I didn’t want to sit and passively take that in. I wanted to argue and get at the real heart of the issue, which might be that UU church is having trouble getting and retaining youthful adults (18 – 30 year olds). That’s not due to a lack of indoctrination, that’s due to a lack of relevant and deep discussions.

In talking with folks afterwards, it was proposed that the dinners that used to be held at Michael and Nathan‘s house fulfilled some of that purpose. Six to ten of us would get together, share in cooking and chat.

The problem with groups, of course, is that the larger the group, the more superficial the conversation. But if you shrink the group and give it a purpose — to discuss spiritual things — you run into the artificiality issue that arises with any group coming together to do something out of the context of the rest of their lives. It will very easily feel unnatural and forced.

“Well, Bob, what should we talk about next week?”

“Hmm, I don’t know, Jayne. Let’s try life after death this time. How about that?”

“Oh, boy, Bob, I think that’ll be great fun. Okay, everyone, do some thinking about life after death for next week. Maybe each of us can get creative and draw up some diagrams!”

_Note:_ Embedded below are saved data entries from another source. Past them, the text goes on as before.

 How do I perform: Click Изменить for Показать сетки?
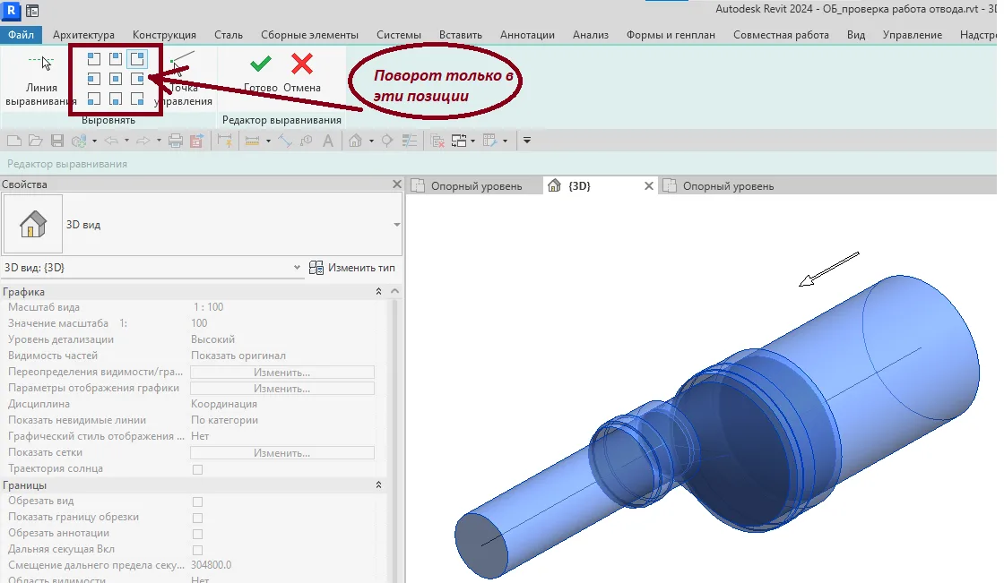tap(281, 453)
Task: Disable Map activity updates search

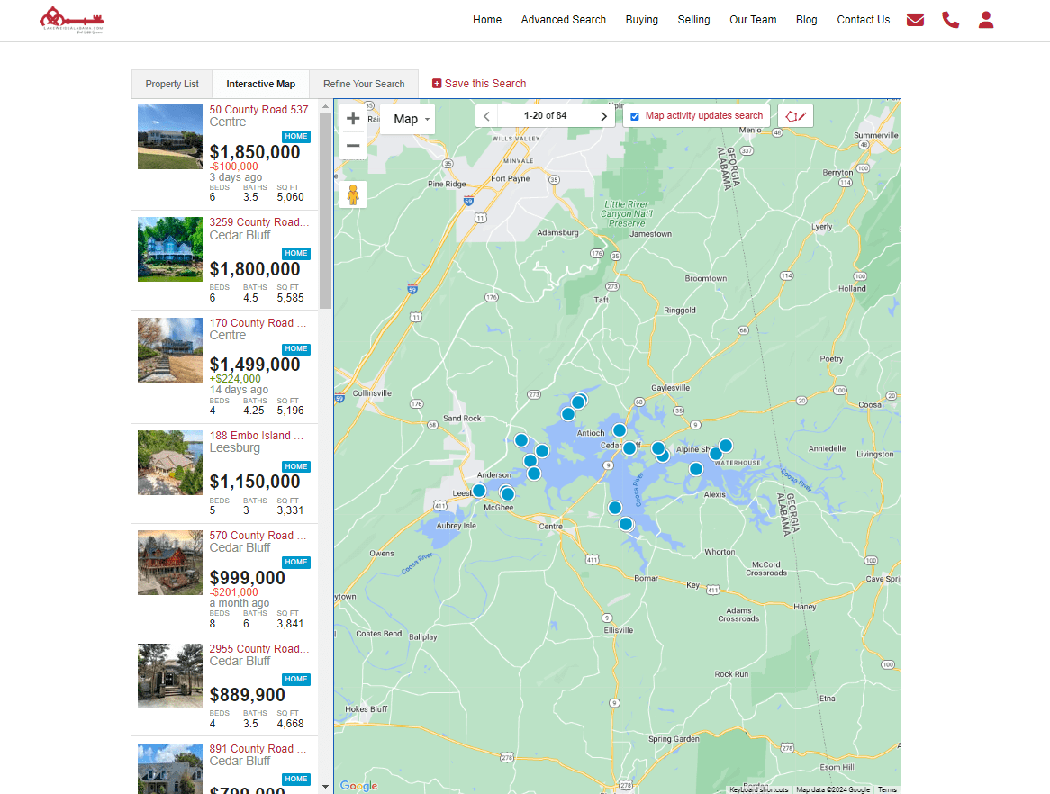Action: [635, 115]
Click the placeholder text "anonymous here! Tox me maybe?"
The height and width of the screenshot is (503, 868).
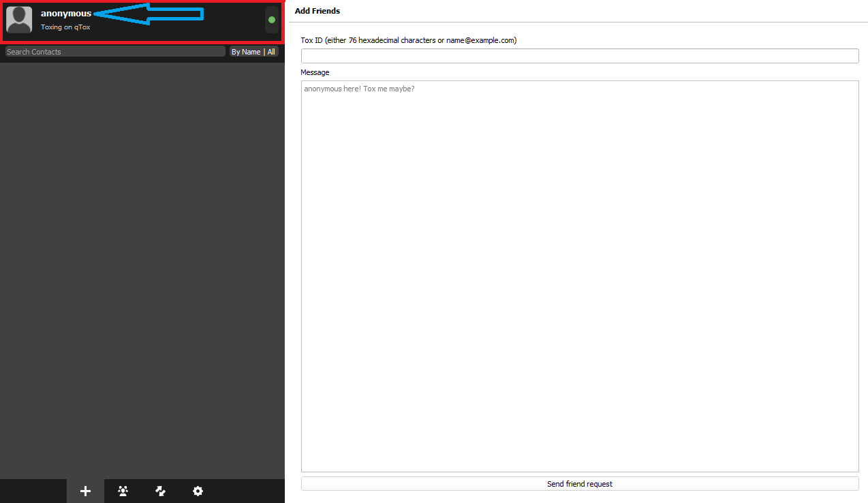tap(359, 89)
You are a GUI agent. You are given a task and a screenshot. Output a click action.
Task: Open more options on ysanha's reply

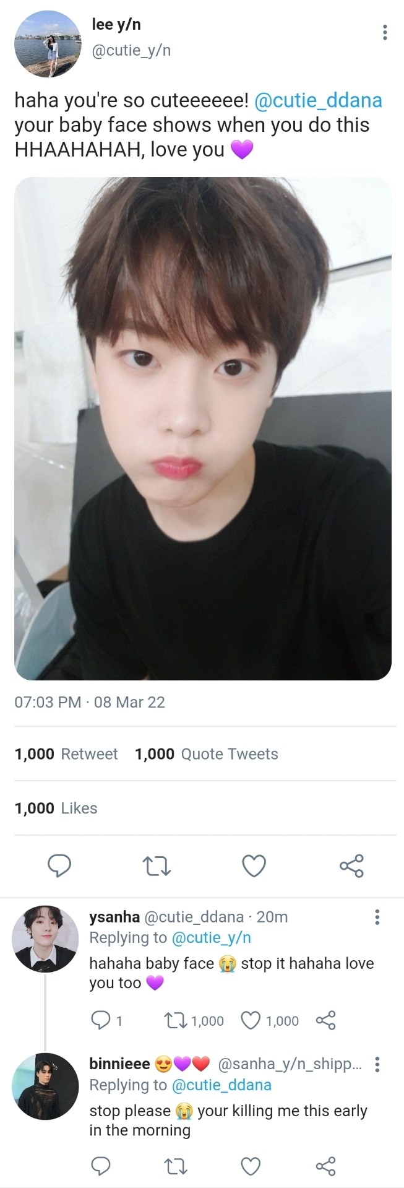tap(377, 917)
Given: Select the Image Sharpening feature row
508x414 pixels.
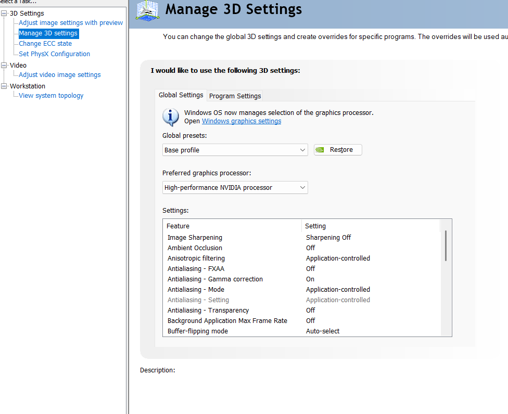Looking at the screenshot, I should [x=195, y=238].

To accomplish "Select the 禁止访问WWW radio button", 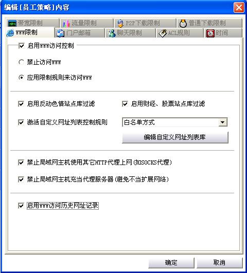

That’s not worth anyone’s time. The best, most revealing discussions happen fairly naturally among people who are already thoughtful about the issues at hand. I can cherry pick those people, but I can’t easily force that natural conversation except through proximity.

Which puts me back at the dinners that aren’t happening anymore. I don’t have the facilities right now to hold gatherings like that, and by the time I do, many of the people I’d like to have them with will be gone to grad school or far away jobs.

Maybe the best I can do is to work on my proximity to some of those thoughtful people on a more individual basis.

One Comment

  • Andrew

    My friend from the Haute and I discussed this just two days ago. We both miss our discussions/debates on the deeper topics – with anyone really. Generally we both spurred each other to think hard on the ideas, and even stale doctrines take on a new light when discussed with interest and enthusiasm.

    Sadly, the things that I find particularly profound do not impress most others much (and equally in reverse). As an example, being a ‘doubting Thomas’ is not condemned in any way, but rather Jesus observes that one who believes without seeing and touching is happy. This means a lot to me, since I no longer feel outcast, for my doubts and yet there is truth in it – many who simply believe are indeed happy with it. I am typically not. (One must also think of Slartibartfast’s profound quip on the subject as well – a type of side note that would oft enrich my discussions with Aaron.)

    Regardless, thoughtful people are somewhat hard to find, and I always knew that after school I would be hard pressed to keep up that precious input. I still mourn the loss of so much of it.